Era un hombre mayor que había encontrado su billetera y en ella los documentos personales, la cédula verde del auto y un pedazo de diario que tenía escrito a mano y con lápiz el nombre Eli y un teléfono. Esa fue la referencia para tratar de dar con la persona damnificada. Sandra le preguntó si cerca del lugar donde encontró la billetera no había visto fotos de caballos. Del otro lado de la línea escuchó un sobresalto y la respuesta de que había muchas fotos de caballos desparramadas en el suelo. Sandra se subió a su auto cuando la lluvia comenzaba y el agua del cielo se confundía con la de sus ojos.
Cuando llegó al edificio donde vivía su benefactor el
cielo se desplomaba en forma líquida sobre Mar del Plata. Corrió bajo la
cortina de agua y en el cesto de la basura en la entrada del edificio vio una
bolsa verde transparente que permitía ver que en su interior estaban las fotos
que ella había tomado. Sacó la bolsa de la basura y corrió bajo la lluvia hasta
el auto soportando el impacto del agua mezcladas con las palpitaciones del
corazón. Hizo unos segundos de pausa frente al portero eléctrico tratando de
calmarse un poco para poder hablar. El hombre la hizo pasar y le contó que las
billetera que contenía los documentos estaba tirada en la vereda y muy cerca
del lugar donde la encontró había cientos de fotos desparramadas por el viento
de una competencia hípica, que en la billetera encontró el papel con el nombre
Eli y en la llamada gastó todo el crédito de su celular explicándole a Eli su
hallazgo suponiendo de que ella conocía a la dueña de los documentos. No quiso
aceptar ninguna recompensa. Dijo que hizo lo que le correspondía hacer en estos
casos. Sandra le agradeció y regresó a su casa con la mayor parte de las fotos
recuperadas. En los días siguientes irían apareciendo otras de gente que leyó
alguno de sus carteles y una particular de un obrero de la construcción de un
edificio cercano al lugar donde halló las embolsadas que confesó habérsela
quedado porque le encantaba la imagen. El hombre tampoco aceptó que Sandra se
la obsequiara.
Cuando llegó a su casa llamó a su amiga Pato para preguntarle cómo se había enterado del llamado del hombre que encontró sus documentos. Pato le explicó que había estacionado cerca del almacén del barrio y la dueña del negocio salió a la vereda para preguntarle si ella era Sandra porque tenía puestas botas de equitación y cuando la había buscado por Facebook observó que eran muchas con el mismo nombre y apellido pero una tenía muchas fotos de caballos. Pato le contó que conocía a Sandra porque le había tomado muchas fotos y que tenía su contacto para avisarle.

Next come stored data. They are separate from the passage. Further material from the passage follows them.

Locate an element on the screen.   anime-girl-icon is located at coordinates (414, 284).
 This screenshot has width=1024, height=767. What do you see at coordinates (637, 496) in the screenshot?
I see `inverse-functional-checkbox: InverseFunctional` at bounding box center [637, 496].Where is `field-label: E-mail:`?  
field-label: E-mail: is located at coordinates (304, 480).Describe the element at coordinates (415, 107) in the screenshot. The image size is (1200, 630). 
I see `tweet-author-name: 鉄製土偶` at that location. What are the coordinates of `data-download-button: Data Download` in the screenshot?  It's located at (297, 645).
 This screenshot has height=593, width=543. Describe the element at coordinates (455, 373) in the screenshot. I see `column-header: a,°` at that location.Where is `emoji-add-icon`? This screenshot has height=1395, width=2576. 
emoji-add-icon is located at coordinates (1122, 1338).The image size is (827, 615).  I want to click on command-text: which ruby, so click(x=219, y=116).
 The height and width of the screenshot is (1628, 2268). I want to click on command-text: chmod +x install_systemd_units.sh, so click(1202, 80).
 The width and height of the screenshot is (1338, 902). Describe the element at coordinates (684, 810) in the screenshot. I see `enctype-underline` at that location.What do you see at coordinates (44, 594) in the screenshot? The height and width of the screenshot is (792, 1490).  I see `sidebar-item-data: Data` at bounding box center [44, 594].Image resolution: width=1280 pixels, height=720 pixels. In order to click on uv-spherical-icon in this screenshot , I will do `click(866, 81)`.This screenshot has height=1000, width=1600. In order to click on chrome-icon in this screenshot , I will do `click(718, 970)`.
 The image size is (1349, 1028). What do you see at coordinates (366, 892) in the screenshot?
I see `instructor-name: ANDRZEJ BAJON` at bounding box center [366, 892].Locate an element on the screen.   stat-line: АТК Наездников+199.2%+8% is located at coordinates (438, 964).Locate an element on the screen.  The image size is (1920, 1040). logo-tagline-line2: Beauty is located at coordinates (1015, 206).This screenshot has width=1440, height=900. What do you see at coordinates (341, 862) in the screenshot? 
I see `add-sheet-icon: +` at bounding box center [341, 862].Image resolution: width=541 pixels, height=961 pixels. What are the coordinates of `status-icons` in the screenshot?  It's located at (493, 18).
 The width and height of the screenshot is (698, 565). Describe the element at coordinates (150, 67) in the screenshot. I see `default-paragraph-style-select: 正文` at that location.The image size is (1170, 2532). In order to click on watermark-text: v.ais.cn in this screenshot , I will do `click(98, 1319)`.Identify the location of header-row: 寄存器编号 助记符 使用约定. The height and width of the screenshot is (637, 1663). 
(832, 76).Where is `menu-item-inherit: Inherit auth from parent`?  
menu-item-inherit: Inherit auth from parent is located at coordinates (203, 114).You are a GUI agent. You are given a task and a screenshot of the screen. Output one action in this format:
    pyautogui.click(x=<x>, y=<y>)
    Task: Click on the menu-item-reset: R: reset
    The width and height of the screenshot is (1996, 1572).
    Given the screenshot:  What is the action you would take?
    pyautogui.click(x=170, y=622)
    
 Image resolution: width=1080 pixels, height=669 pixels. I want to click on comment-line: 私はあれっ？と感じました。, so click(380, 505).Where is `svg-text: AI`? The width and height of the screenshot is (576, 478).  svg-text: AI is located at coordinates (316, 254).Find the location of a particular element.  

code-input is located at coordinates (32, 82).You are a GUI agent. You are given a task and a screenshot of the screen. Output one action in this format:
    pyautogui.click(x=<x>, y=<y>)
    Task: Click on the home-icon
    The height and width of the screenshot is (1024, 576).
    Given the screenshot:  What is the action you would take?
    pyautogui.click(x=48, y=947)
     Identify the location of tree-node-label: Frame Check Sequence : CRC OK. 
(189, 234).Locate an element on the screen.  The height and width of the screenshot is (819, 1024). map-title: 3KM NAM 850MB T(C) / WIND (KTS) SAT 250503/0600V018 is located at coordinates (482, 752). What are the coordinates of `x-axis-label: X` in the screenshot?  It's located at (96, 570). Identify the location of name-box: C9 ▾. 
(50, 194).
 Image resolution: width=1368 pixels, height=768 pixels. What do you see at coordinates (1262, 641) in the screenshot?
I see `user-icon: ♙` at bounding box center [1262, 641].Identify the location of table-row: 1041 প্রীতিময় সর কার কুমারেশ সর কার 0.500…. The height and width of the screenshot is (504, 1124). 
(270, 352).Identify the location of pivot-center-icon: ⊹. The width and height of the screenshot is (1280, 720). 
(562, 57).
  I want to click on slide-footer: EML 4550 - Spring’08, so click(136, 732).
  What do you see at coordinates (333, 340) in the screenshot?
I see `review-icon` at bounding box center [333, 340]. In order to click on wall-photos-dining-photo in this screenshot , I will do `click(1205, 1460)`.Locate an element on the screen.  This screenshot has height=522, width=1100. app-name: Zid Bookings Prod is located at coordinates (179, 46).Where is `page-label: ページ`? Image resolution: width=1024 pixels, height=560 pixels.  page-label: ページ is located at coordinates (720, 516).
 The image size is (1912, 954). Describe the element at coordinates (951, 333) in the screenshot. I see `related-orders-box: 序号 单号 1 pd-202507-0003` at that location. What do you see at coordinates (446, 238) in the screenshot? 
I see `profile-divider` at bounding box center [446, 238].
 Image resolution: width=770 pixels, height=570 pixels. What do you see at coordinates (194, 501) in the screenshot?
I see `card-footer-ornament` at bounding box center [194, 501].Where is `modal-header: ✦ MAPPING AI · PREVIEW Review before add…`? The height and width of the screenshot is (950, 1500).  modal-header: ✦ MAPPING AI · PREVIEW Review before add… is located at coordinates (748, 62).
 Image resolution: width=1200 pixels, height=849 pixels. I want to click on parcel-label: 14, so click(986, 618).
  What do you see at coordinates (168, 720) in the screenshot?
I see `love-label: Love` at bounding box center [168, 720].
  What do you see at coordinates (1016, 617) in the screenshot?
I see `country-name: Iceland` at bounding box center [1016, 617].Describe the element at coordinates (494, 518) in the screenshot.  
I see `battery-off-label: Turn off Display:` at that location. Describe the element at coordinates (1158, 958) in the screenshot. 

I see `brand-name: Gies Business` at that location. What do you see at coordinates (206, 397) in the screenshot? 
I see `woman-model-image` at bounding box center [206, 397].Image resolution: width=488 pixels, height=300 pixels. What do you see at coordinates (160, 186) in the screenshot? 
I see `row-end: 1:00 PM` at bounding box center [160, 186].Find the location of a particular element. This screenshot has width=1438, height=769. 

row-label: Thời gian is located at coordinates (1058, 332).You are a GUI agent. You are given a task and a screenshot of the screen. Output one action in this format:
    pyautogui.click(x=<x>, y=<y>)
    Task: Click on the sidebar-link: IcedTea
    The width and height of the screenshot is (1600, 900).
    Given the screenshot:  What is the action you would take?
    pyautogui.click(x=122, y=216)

Unos pocos días atrás Sandra había entrado a la despensa de Eli para comprar artículos de limpieza. Mientras recogía productos vio un cartel que anunciaba el servicio de peluquería y manicuría y le preguntó si era ella quien los brindaba. La mujer asintió y le dijo que se llamaba Eli. Sandra le pidió el número de teléfono para acordar un horario y Eli lo anotó en el margen de una hoja de periódico con la que envolvía huevos y lo arrancó para entregárselo. Sandra tomó el papel y lo guardó en la billetera.
Sandra pudo poner en orden la secuencia de episodios e imágenes unos días después cuando recordó el encuentro con Eli y la involuntaria omisión de grabar los datos en el teléfono para ubicarla y arrojar el papel de diario a la basura. Las fotos estaban en una bolsa verde porque así se identifica al material reciclable. El recolector de basura la hubiese recogido el día siguiente al que Sandra fue a visitar al hombre que encontró sus documentos.